[Data in this exercise — start]
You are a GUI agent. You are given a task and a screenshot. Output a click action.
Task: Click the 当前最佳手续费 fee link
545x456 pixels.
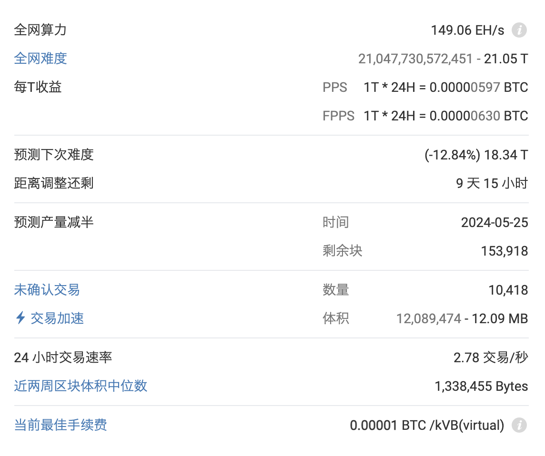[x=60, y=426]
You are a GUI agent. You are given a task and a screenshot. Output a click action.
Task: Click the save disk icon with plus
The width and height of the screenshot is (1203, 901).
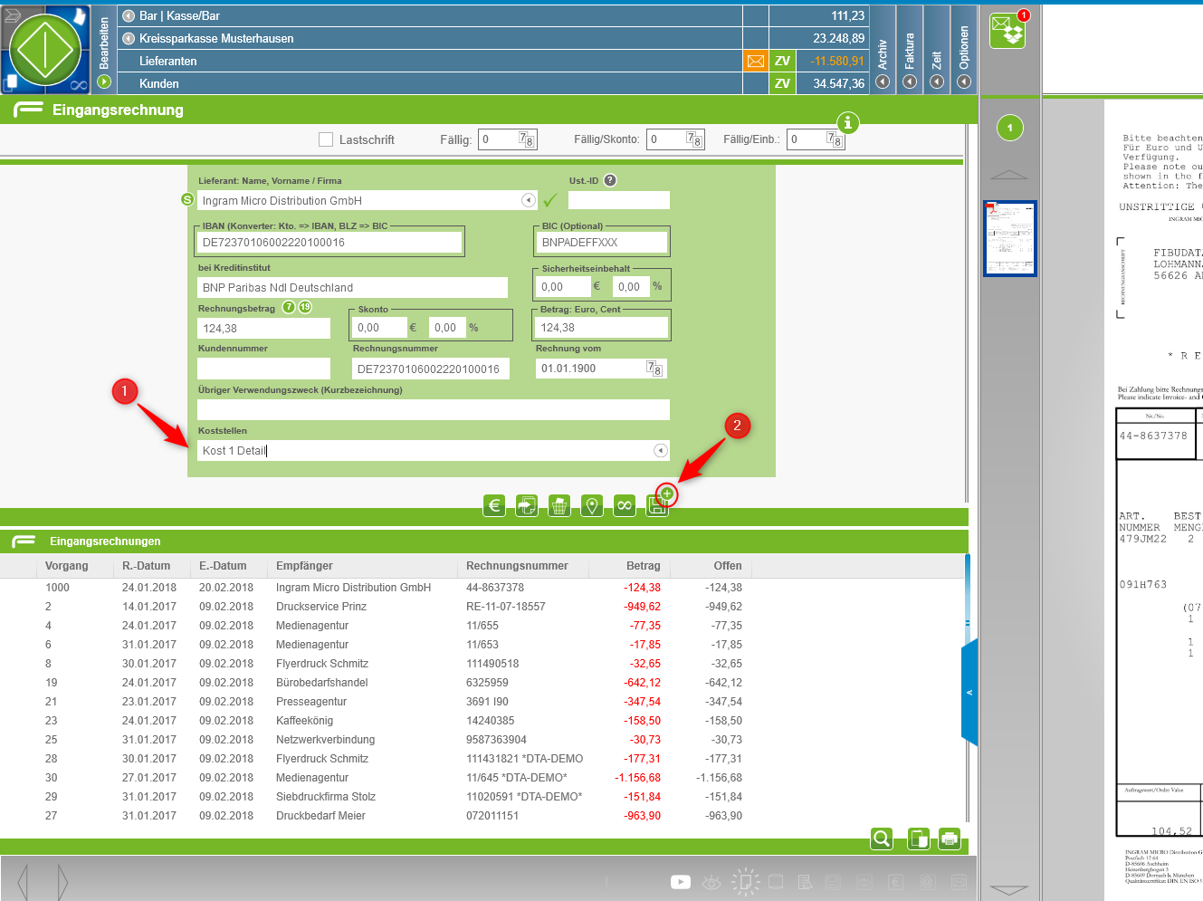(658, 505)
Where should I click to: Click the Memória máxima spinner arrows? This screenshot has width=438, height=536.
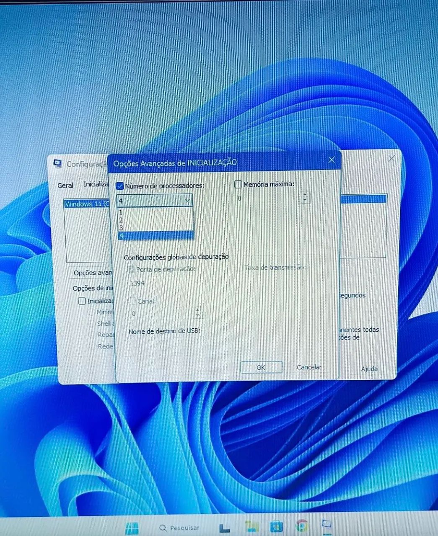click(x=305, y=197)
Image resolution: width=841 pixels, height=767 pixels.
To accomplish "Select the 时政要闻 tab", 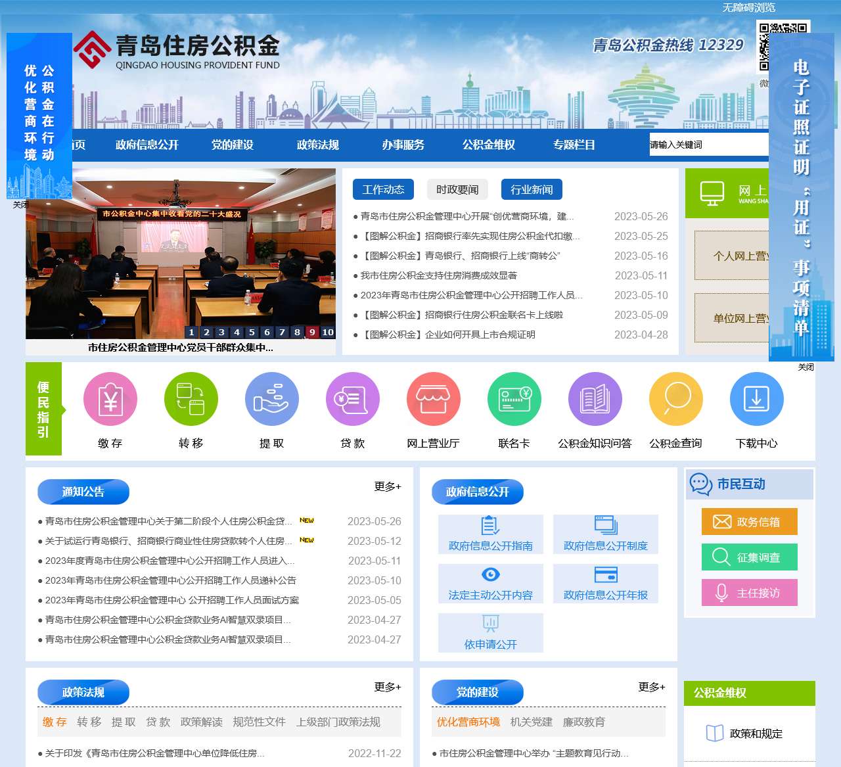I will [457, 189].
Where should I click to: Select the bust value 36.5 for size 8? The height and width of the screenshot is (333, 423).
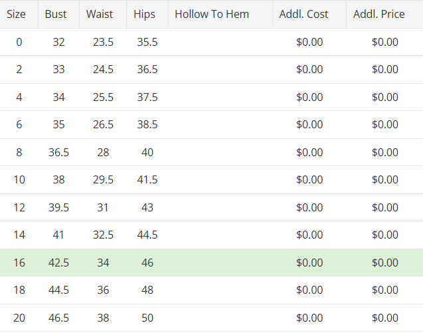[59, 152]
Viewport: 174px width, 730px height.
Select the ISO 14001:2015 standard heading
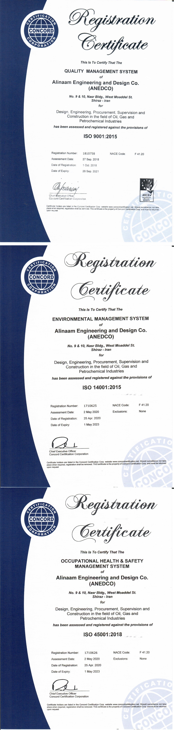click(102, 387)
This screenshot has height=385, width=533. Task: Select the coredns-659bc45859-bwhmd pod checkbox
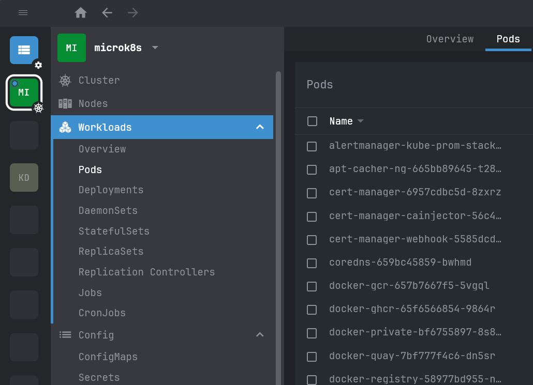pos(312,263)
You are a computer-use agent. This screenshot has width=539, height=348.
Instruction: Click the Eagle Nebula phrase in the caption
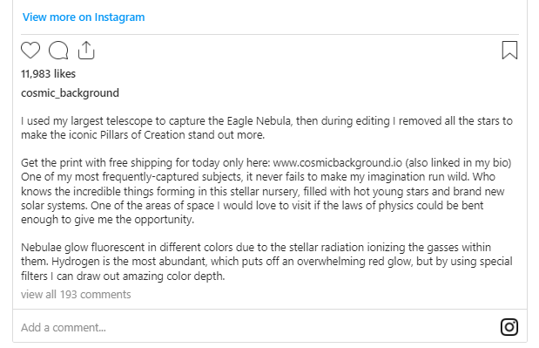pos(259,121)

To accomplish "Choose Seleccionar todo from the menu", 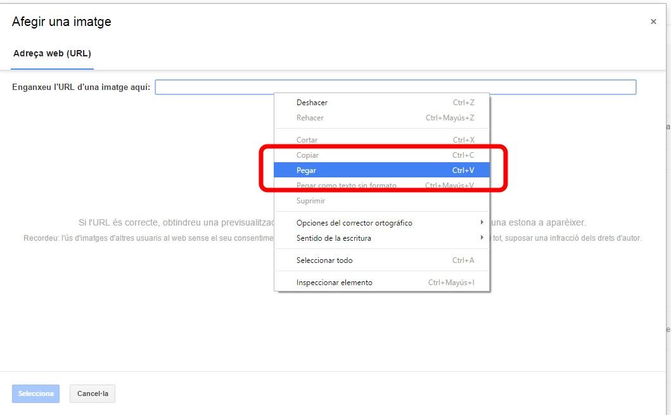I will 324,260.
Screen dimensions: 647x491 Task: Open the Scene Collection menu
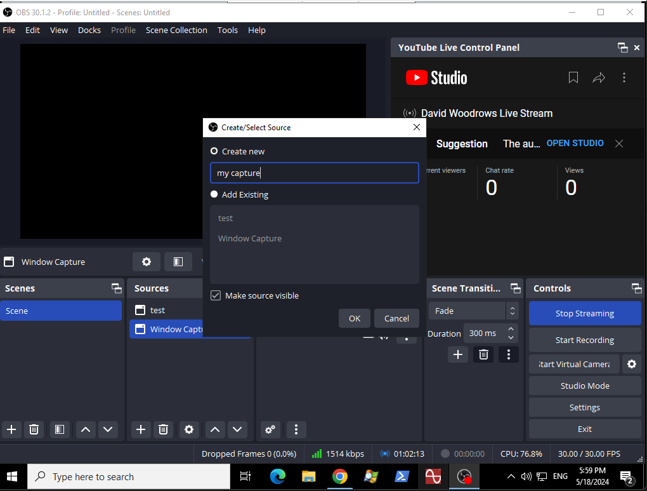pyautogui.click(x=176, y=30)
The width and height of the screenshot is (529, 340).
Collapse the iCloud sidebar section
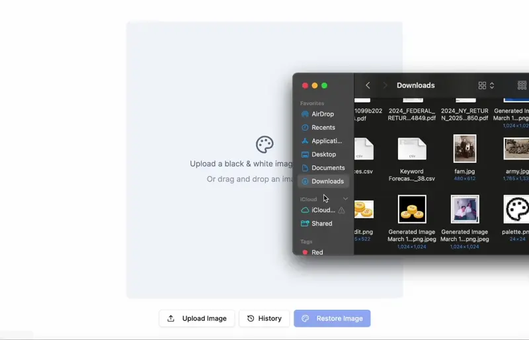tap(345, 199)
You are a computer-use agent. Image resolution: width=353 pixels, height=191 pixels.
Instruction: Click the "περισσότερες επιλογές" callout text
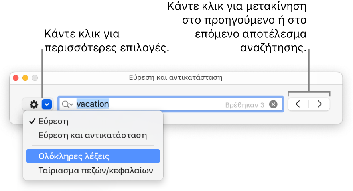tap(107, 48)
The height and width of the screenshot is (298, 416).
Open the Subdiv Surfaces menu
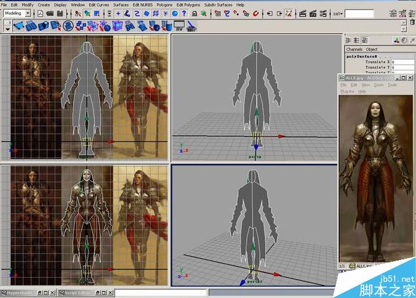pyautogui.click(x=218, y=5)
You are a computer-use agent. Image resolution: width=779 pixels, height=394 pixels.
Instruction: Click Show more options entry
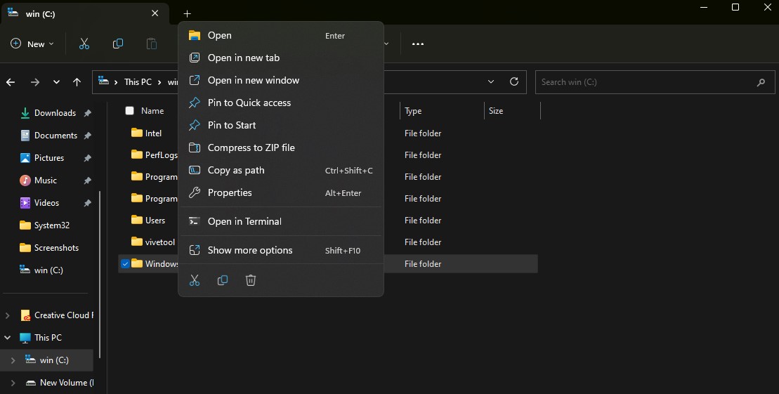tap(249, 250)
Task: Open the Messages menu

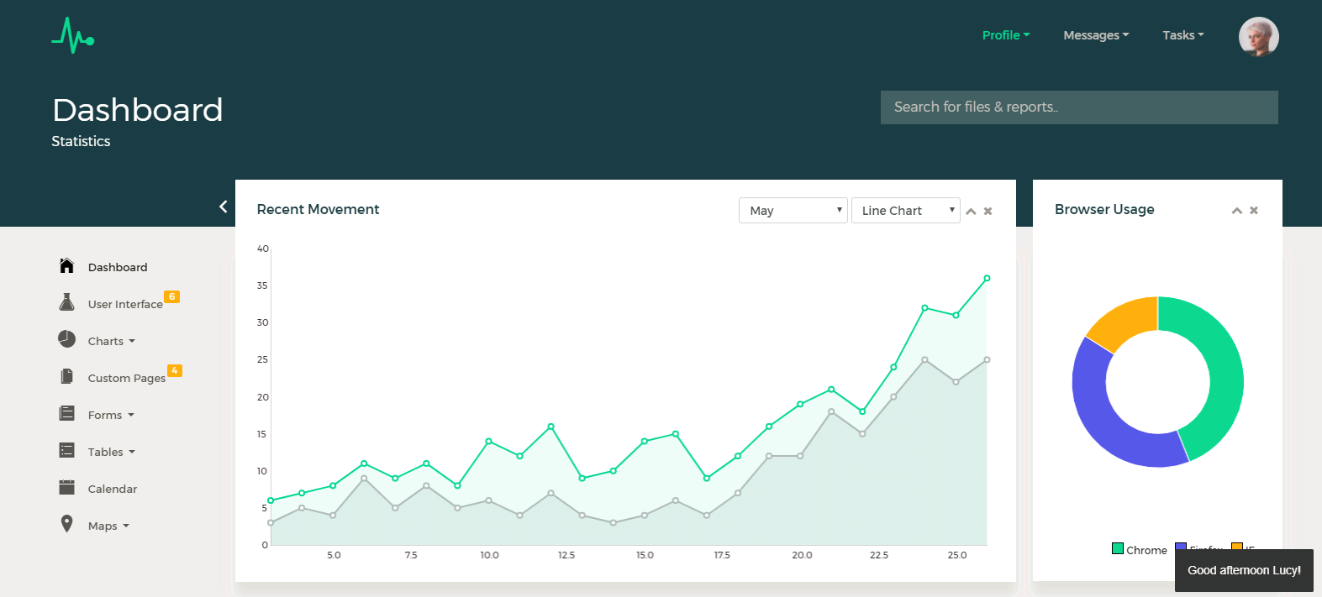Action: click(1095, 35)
[Data in this exercise — finish]
All that is needed is how many lines of the data contain "computer", stated as a number.

3